- **Rows on where targets appear**
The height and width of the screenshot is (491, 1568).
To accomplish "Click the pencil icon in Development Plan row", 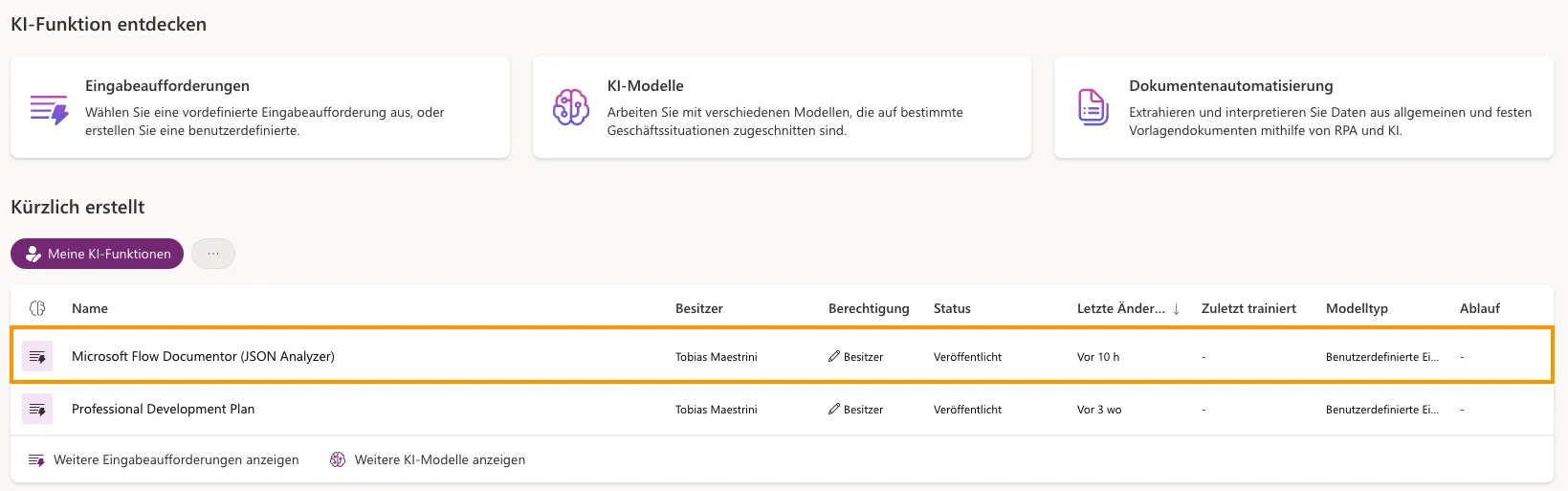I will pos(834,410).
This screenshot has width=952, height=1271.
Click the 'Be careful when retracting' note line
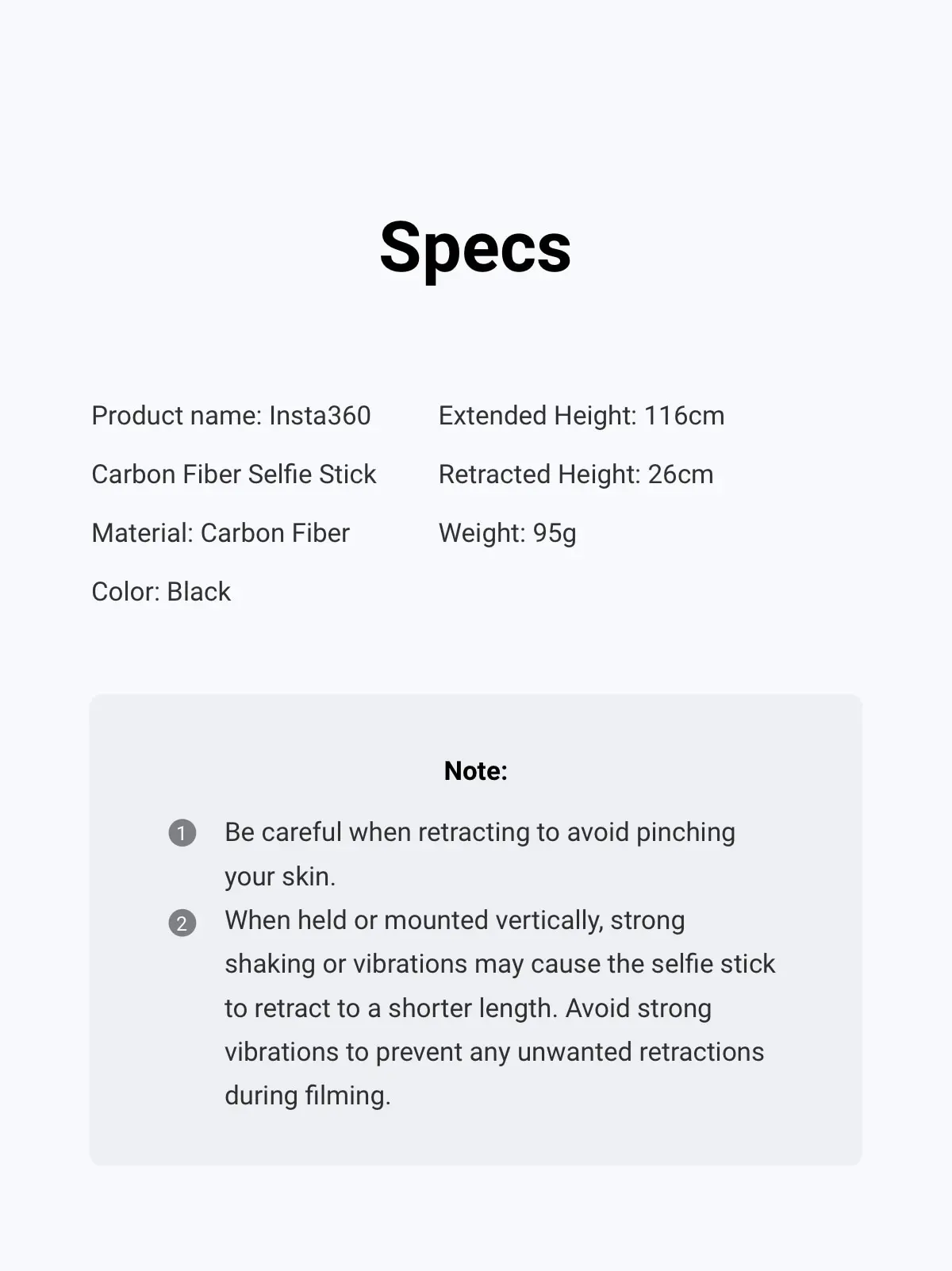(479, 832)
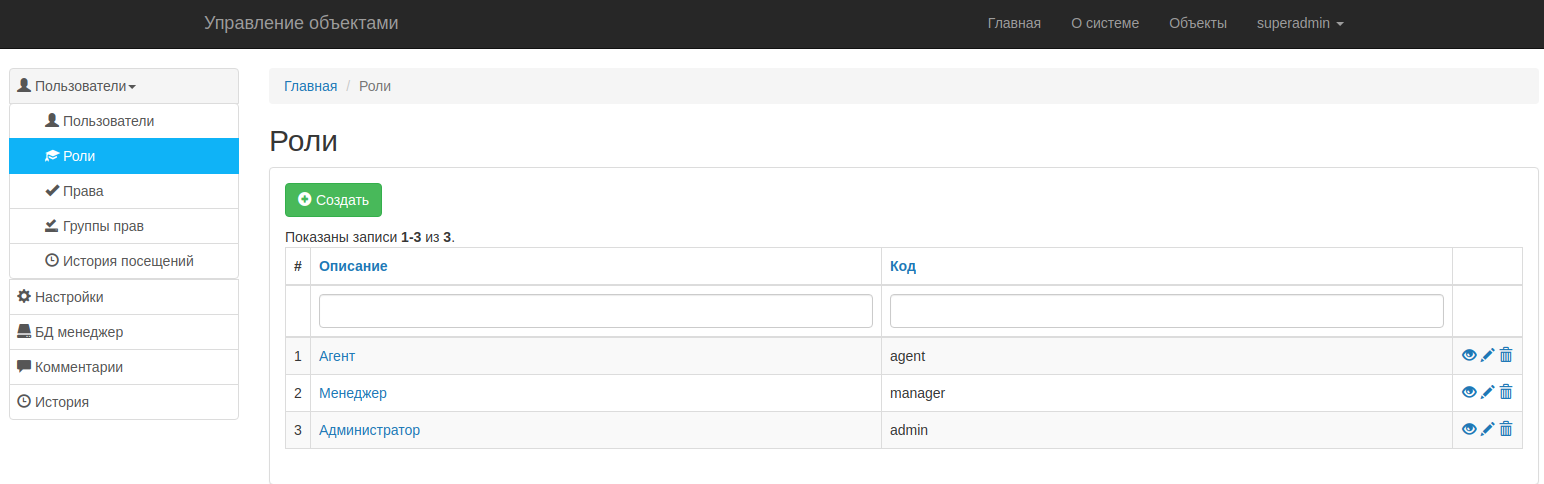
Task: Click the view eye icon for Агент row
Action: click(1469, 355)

---

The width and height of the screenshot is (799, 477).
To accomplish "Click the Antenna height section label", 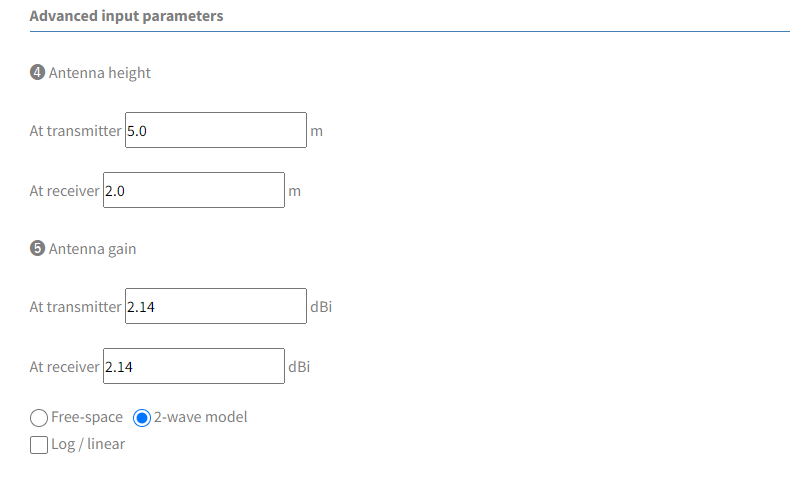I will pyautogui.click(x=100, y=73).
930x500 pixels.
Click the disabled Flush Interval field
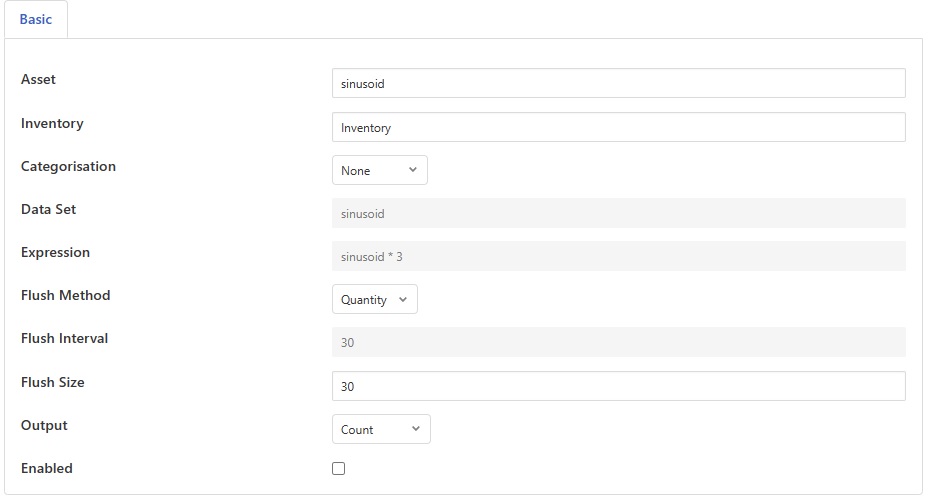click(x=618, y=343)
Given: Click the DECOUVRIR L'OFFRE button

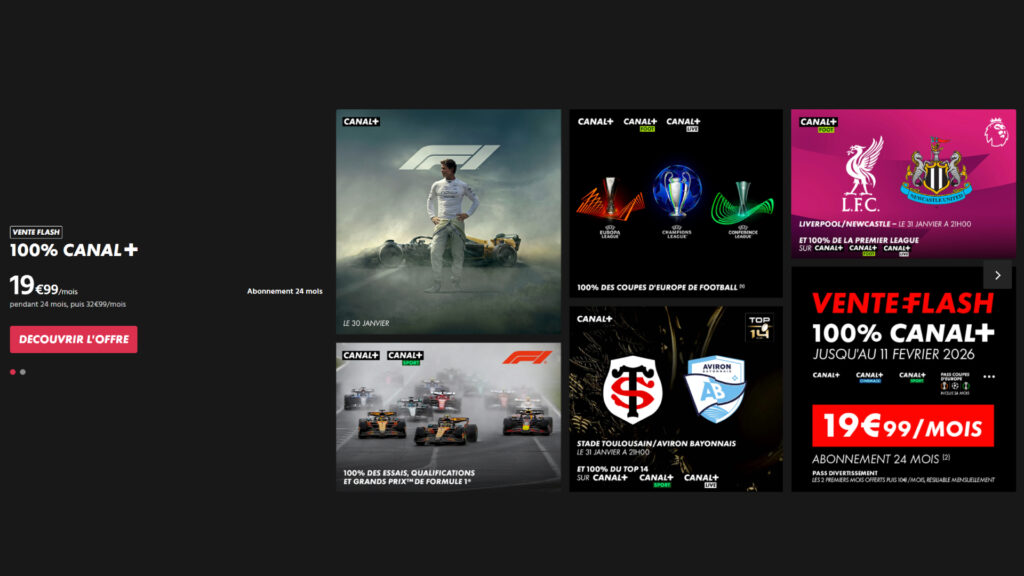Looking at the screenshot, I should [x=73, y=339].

- **Objective**
Print the lines of the entries exactly, everything from the line containing "This screenshot has width=952, height=1271." down to the line containing "Action: click(1469, 355)", with both of those lines included. Leave the pictures out of your answer.

- **Complete output**
This screenshot has width=952, height=1271.
Click the 'Be careful when retracting' note line
(479, 832)
Task: Click the view eye icon for Агент row
Action: click(1469, 355)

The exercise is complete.